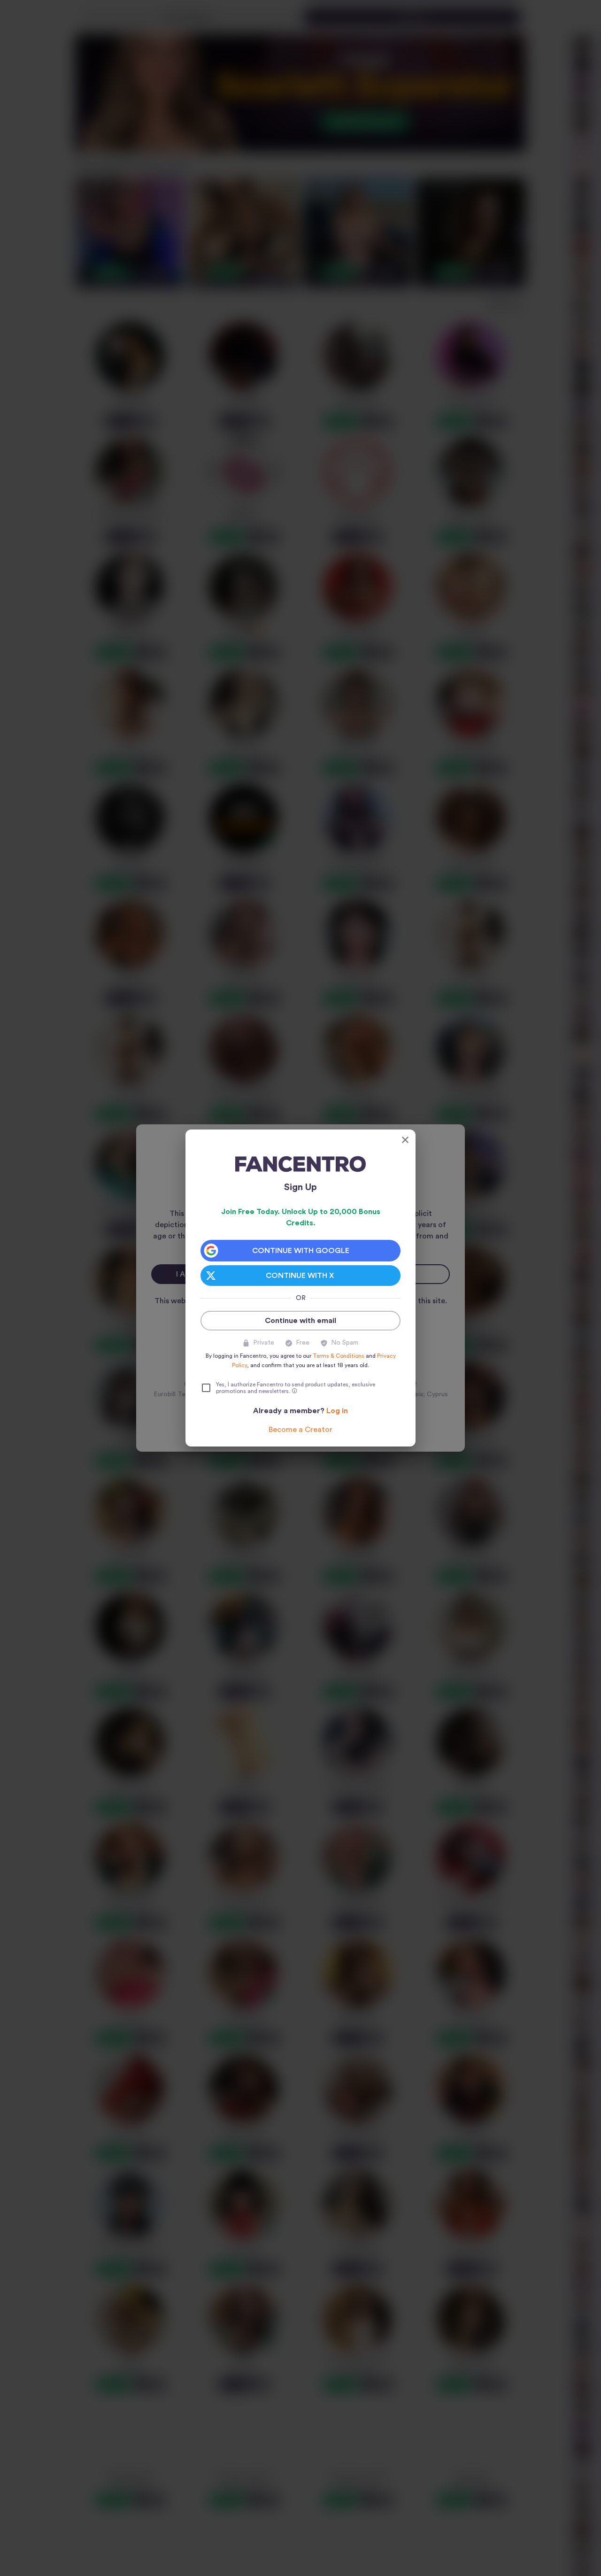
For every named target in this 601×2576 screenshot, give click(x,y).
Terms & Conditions (338, 1356)
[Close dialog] (405, 1139)
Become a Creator (300, 1429)
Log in (337, 1411)
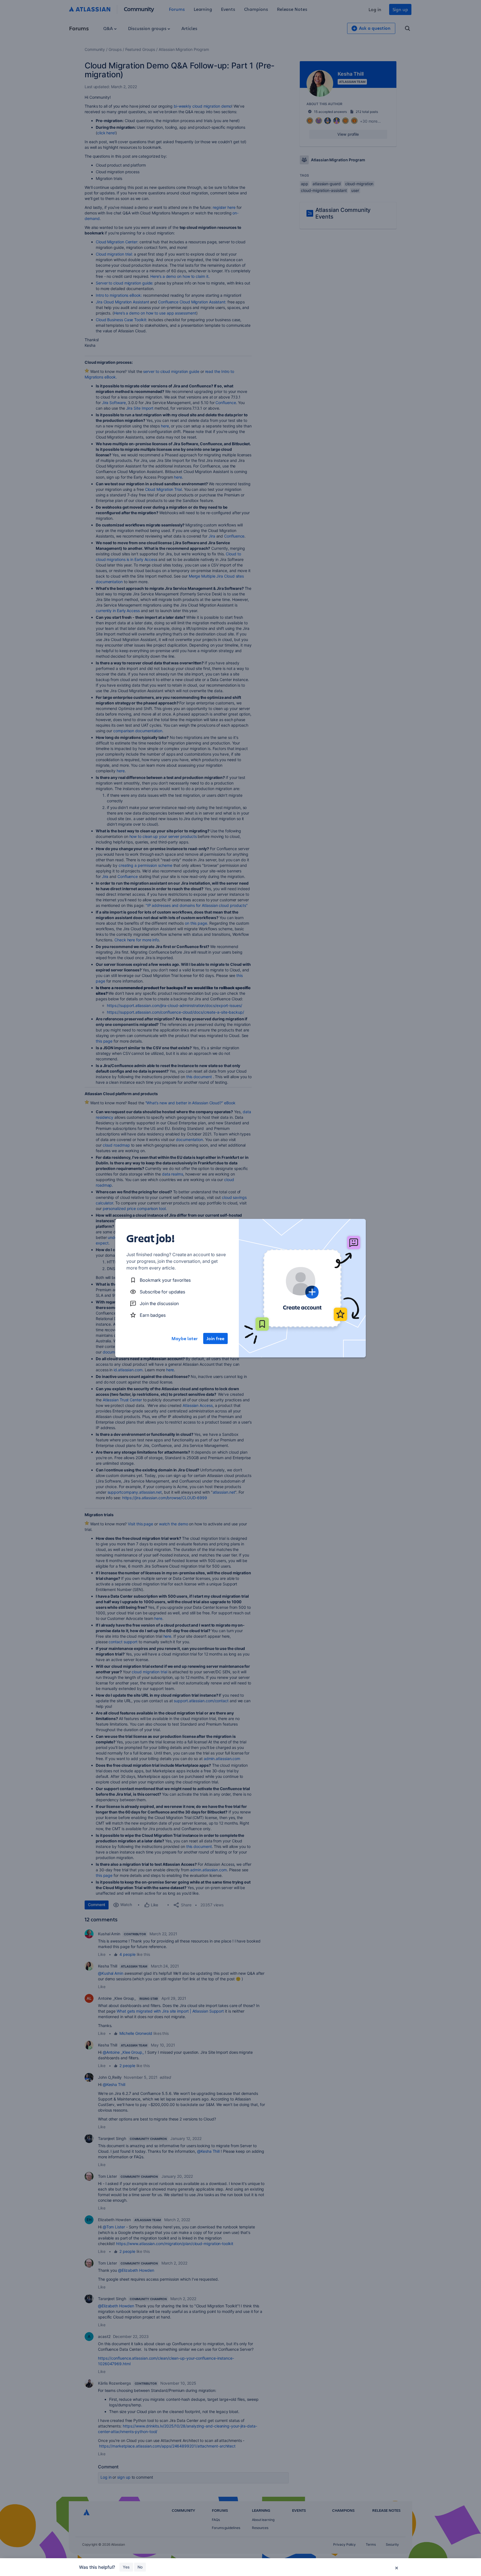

* * * * * * *

▶ Work item: A faithful transcription of the material, with no pictures, is the expected result.

▶ Your response:
For every named target in this 601×2576 screenshot, give click(x,y).
Terms & Conditions (338, 1356)
[Close dialog] (405, 1139)
Become a Creator (300, 1429)
Log in (337, 1411)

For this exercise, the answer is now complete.